Figure 1. Normalized autocorrelation curves for HRV2, viral RNA, and oligonucleotides obtained by fluorescence correlation spectroscopy.

(A) DyLight 488-labeled HRV2 (cyan), YOYO-1 iodide509-labeled in vitro-transcribed viral RNA (red), and the labeled oligonucleotides (DyLight 488-labeled 3′-oligo-nucleotide and FAM-labeled 5′-oligo-nucleotide had the same value; both in black) exhibit different diffusion times. The respective oligonucleotides (B and C, black) were separately hybridized to in vitro-transcribed viral RNA (3′ red and 5′ green) and measured before and after digestion with RNase A/RNase H (blue), respectively. Note that essentially the same results were obtained with RNA released from virions by heating to 56°C for 20 min. Dots, measured data; continuous lines, one-component (A, and black lines in B, C) and two-component fit (colored lines in B, C; contribution of the 2nd component calculated from the fit is given in %). Note the complete overlap of the curves corresponding to the free oligonucleotides and to the RNase-digested samples.

Table 1. Diffusion coefficients (D) of labeled free oligonucleotides (probe), YOYO-1 iodide509-labeled in vitro-transcribed RNA, and DyLight 488-labeled virus.

Table 2. Diffusion coefficients of free probes, probes hybridized to RNA, and probes hybridized to RNA followed RNaseA/RNaseH digestion.

HRV2 was incubated at 56°C in the presence of the respective probes for the times indicated in Fig. 2 and cooled on ice; the autocorrelation function of the oligonucleotides hybridized to cognate-accessible RNA sequences was then measured at ambient temperature.
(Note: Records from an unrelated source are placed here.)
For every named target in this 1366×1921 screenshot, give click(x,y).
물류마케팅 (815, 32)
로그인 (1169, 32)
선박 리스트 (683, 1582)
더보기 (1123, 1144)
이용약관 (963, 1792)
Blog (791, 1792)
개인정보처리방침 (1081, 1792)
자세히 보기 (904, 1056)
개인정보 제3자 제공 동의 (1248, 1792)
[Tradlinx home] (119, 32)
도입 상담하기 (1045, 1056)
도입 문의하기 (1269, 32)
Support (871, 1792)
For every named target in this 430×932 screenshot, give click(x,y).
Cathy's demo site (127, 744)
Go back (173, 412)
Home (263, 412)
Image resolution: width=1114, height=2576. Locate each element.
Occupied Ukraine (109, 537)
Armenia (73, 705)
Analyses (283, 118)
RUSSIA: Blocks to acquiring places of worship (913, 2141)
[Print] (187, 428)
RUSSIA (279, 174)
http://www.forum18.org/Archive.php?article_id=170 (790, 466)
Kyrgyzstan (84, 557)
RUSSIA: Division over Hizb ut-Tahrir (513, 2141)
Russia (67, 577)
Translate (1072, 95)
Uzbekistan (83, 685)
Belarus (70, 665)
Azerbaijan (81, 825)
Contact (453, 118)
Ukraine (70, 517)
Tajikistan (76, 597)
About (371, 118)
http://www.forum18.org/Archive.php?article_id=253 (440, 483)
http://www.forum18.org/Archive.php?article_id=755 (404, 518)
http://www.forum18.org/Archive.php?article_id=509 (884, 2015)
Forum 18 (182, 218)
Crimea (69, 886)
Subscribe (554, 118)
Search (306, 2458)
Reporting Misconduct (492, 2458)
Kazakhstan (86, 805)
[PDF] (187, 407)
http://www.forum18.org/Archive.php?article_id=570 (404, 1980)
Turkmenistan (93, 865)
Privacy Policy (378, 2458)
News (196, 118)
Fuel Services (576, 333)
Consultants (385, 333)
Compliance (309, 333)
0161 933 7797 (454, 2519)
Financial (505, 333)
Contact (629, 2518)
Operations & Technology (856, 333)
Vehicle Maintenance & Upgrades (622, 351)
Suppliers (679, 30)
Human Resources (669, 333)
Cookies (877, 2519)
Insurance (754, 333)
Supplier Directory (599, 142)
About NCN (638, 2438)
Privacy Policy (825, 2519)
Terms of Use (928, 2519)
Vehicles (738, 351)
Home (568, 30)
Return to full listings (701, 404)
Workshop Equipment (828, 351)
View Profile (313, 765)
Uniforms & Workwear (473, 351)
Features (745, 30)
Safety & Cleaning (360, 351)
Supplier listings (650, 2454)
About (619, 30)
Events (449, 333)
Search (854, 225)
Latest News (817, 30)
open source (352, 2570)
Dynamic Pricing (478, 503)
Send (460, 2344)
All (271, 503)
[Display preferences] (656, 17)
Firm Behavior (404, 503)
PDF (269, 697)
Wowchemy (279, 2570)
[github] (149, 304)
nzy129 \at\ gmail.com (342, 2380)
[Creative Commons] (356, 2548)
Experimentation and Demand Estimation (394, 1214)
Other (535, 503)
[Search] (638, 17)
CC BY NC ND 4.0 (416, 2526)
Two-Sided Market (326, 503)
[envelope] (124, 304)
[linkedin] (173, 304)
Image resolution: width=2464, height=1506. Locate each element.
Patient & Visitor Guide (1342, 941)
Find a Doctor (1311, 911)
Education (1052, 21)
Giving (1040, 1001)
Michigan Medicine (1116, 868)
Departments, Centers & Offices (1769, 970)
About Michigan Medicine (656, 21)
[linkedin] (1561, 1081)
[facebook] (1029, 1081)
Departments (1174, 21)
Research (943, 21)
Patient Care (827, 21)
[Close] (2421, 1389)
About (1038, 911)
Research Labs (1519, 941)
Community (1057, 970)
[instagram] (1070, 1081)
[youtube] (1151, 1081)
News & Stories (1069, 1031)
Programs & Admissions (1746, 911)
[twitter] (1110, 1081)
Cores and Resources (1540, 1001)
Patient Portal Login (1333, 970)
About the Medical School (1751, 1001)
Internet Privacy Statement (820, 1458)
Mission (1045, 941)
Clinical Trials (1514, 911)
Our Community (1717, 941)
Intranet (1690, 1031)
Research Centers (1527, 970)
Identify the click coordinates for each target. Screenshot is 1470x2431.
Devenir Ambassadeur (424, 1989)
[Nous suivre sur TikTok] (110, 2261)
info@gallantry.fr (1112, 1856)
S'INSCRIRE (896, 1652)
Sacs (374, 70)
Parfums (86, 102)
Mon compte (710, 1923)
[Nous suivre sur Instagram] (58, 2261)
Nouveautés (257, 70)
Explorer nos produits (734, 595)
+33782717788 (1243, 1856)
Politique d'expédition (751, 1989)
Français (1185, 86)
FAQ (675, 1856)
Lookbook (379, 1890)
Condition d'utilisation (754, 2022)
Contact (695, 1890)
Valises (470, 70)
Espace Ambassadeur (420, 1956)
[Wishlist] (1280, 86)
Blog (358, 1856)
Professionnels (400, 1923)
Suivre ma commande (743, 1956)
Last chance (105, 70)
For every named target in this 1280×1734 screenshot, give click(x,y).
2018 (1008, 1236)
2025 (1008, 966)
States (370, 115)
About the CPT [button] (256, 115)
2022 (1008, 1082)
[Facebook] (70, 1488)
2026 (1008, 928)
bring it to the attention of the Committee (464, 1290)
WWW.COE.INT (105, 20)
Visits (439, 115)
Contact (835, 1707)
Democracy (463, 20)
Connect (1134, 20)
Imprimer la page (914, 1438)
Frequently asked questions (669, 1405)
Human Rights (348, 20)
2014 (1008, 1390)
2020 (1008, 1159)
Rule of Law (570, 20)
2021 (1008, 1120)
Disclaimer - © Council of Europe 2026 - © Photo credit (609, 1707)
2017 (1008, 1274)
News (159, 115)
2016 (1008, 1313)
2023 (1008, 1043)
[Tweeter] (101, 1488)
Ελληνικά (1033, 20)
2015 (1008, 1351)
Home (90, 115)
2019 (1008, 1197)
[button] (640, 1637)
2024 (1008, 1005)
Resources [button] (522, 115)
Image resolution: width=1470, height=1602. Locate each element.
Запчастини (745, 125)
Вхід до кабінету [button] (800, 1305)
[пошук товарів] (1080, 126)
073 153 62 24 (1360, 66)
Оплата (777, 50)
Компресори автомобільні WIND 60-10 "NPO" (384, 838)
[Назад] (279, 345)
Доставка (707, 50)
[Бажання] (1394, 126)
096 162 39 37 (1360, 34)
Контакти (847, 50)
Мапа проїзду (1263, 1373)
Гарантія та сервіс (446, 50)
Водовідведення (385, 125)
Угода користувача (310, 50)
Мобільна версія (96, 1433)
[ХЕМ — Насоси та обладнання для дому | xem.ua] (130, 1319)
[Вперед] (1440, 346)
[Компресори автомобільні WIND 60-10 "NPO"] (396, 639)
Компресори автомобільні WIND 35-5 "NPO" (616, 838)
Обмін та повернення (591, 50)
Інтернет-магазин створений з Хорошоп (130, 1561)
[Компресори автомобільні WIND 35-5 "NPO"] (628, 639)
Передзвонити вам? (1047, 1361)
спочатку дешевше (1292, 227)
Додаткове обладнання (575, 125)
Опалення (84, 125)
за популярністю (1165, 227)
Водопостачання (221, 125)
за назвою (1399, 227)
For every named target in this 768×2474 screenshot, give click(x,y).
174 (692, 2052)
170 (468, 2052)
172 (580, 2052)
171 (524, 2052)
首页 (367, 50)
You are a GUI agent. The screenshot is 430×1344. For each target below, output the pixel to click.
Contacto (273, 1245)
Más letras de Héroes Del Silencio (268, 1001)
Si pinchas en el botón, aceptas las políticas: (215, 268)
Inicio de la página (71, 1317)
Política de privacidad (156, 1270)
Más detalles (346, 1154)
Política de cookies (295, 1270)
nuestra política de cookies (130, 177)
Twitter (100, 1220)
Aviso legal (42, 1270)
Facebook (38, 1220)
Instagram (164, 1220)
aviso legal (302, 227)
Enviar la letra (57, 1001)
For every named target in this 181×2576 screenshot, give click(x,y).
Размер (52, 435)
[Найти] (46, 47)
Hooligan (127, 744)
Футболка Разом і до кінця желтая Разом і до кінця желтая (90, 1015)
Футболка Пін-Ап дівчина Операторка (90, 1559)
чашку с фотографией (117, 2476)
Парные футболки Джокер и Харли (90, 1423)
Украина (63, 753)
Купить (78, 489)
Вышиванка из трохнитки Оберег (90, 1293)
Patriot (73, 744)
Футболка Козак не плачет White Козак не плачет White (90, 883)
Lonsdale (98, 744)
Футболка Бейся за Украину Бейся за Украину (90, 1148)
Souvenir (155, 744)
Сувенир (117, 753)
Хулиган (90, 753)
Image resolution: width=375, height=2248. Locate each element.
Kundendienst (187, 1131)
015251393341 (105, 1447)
Cooling halted further exit of the RNA when returned to room temperature, whereas RNA egress continued at a markedly reduced rate when this step was omitted (data not shown). For the 3′-specific probe (Fig. 2A), the correlation time was increased at 7 min (due to binding to partially-extruded RNA that was still connected with the protein shell) but decreased at 20 min to a value corresponding to the probe now hybridized to free RNA. Conversely, in case of the 5′-specific oligonucleotide, it remained unchanged at 7 min and increased at 20 min, but did not exceed the value corresponding to free RNA (Fig. 2B).

Figure 2. RNA sequences at the 3′ and the 5′-ends become accessible for hybridization with different kinetics.

HRV2 was incubated at 56°C for 0, 7, and 20 min. Dylight 488-labeled oligonucleotide specific for 3′ sequences (A) and 5′ sequences (B) was added and the autocorrelation function was measured (C, D). Identical experiments were carried out again with additional time points. The percentage of free oligonucleotide (red), oligonucleotide hybridized to free RNA (ochre) and oligonucleotide hybridized to RNA connected to the virus (blue) was calculated for each time point by employing a three-component fitting procedure (symbols). For better appreciation, the respective values for each constituent (free oligo, oligo bound to RNA, and oligo bound to RNA partially extruded from the virion) were fit by a sum of Boltzmann functions (lines). Data points are from two independent experiments. Note that repeated experiments showed the same trend over time, but there were differences in background and in the absolute values of the measurements.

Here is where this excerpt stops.